Plus ça change, plus c'est la même chose? As we wait out what is maybe the end-game of the Six Month War (though who really knows if this conflict will ever end, given the incentives Benjamin Netanyahu and Yahya Sinwar both have to keep it going), I’ve found myself wondering if we are truly living in radically changed times, or if we need to apply some historical perspective to the wrenching experiences of the last half year.
For example, are we really living at the end of “The Golden Age of American Jews,” (gift link) as the Atlantic writer Franklin Foer put it? That article has reverberated widely; even Israeli president Isaac Herzog was pressing his American Jewish visitors about it in recent weeks.
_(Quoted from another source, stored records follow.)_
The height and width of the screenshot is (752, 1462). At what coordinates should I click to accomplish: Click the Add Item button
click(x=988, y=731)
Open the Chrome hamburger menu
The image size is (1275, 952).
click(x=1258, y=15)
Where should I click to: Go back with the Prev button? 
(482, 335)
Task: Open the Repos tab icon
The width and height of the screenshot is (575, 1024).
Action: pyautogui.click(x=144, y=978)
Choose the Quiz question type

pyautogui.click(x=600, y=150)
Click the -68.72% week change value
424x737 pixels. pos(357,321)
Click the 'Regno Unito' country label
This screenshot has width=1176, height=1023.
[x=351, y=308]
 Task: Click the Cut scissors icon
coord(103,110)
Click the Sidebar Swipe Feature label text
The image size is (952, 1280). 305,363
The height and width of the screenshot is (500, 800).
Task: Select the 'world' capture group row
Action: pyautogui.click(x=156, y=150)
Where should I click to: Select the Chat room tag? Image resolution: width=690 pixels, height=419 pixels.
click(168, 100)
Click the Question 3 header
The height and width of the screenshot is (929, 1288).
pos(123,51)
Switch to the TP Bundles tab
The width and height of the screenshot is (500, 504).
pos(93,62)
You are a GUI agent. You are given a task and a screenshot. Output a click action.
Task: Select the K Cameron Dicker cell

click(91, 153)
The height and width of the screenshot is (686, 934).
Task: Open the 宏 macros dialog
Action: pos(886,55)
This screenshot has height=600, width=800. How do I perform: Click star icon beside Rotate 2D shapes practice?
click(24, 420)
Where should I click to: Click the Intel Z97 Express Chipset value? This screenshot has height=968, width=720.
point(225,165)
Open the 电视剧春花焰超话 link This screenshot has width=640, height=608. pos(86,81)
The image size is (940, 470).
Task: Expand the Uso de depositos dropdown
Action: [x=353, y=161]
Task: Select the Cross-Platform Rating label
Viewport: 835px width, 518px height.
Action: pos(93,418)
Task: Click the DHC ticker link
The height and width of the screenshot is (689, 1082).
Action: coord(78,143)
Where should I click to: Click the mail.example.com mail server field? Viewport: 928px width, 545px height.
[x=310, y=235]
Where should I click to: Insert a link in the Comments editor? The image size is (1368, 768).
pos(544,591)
Foer’s piece hit inboxes like a plate of perfectly smoked Nova lox on an everything bagel with a shmear of chive cream cheese, crisp red onion slices and capers for intellectual Jews hungry for some comfort food. Yes, our worst fears are true! Nom, nom. Did I see some smoked whitefish on your side of the table? Pass me the Times crossword puzzle, Irving!
But, oy, dare I ask this, does the emergence after October 7 of a “disconcertingly large number of Israel’s critics on the left [who do] not share that vision of peaceful coexistence, or believe Jews [have] a right to a nation of their own,” as Foer put it, equal the end of some Golden Age? First, we’re talking about the amorphous American left here, which is so powerful (NOT!) it has managed to elect a whopping six Members of Congress who loosely make up The Squad, while the MAGA Right has taken over an entire political party, holds the House of Representatives and threatens to take the White House and the Senate this fall. Yes, there have and continue to be loud and visible anti-Israel demonstrations, but cumulatively they’re a fraction of the size of the 2020 Black Lives Matter uprising or the 2011 Occupy movement.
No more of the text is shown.